Under the arrangement, L&H will license its technology for use in up to 3 million Internet appliances which KBC will distribute to Belgian homes. The parties plan to derive revenues from the sale of e-commerce services and advertising.
The appliances will feature capabilities derived from an L&H handheld prototype dubbed Project NAK, but will also include a larger colour screen for ease of viewing and navigation. The appliances are being developed to enable KBC bank customers to easily send and receive e-mail, surf the Web and conduct e-commerce transactions using mainly a voice user interface.
The service is specifically intended for two groups of users, those without PCs and those who desire an easier-to-use interface for their e-mail and Internet needs. The first devices will be ready for distribution in the first part of next year.
The device, which is intended to be wireless depending on the availability of GPRS, will give users a speech-enabled, touch-screen LCD that provides one-stop access to services such as e-mail, international e-commerce, home banking, local or global weather, news, yellow and white pages, traffic and entertainment information.
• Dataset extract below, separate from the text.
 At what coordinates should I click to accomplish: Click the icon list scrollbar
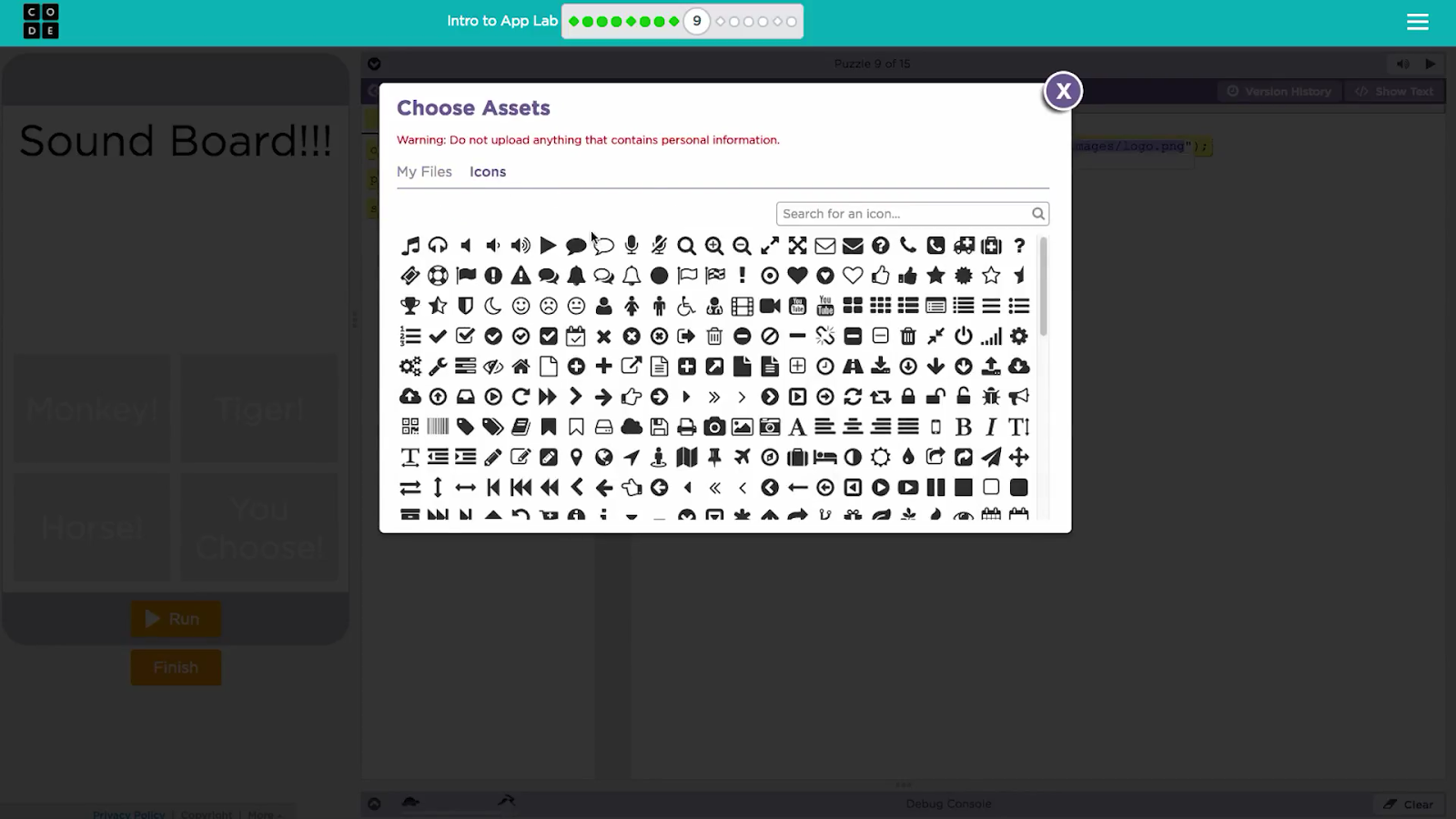click(x=1043, y=287)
The client server solution will feature the L&H speaker independent speech recognition engine, RealSpeak, and other technologies such as text-to-speech, machine translation, intelligent agents, natural language understanding and spontaneous spoken command and control.
"We consider this opportunity a very sound investment in home banking and other e-banking and insurance services," says Remi Vermeiren, chairman of KBC Bank & Insurance. "The fast growth of the Internet is opening up a number of opportunities for the banking and insurance sector, leading to greater efficiency, a reduction in costs and an increase in service, via e-business and e-banking in particular. Easy Internet access and communication is, however, a pre-condition for the use of Internet service by the public at large. We are therefore pleased with this initiative which will offer this capability."
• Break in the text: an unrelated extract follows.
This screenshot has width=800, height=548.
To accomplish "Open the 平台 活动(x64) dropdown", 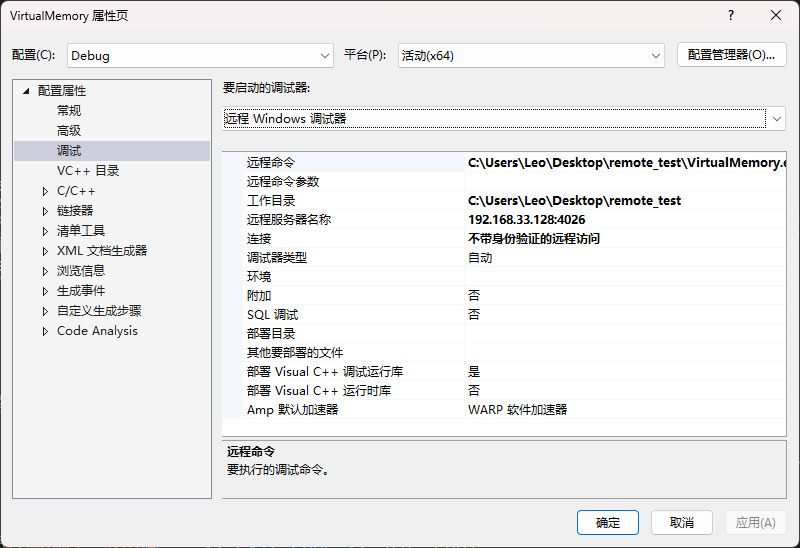I will point(530,56).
"This `Seeing, Touching and Talking' concept should provide a much more natural and universal way to access information for users without PC's and for those who do not have the time or inclination to key in text and search the Web," says Jo Lernout, L&H co-chairman and co-founder. "This capability will be combined with our Intelligent Content Management technology, providing a `personal intelligent agent' to find relevant information and summarize and translate that information. The services will be referred to as `The Society of Intelligent Agents'. Users will call upon these intelligent agents to experience the unmatched ease of use."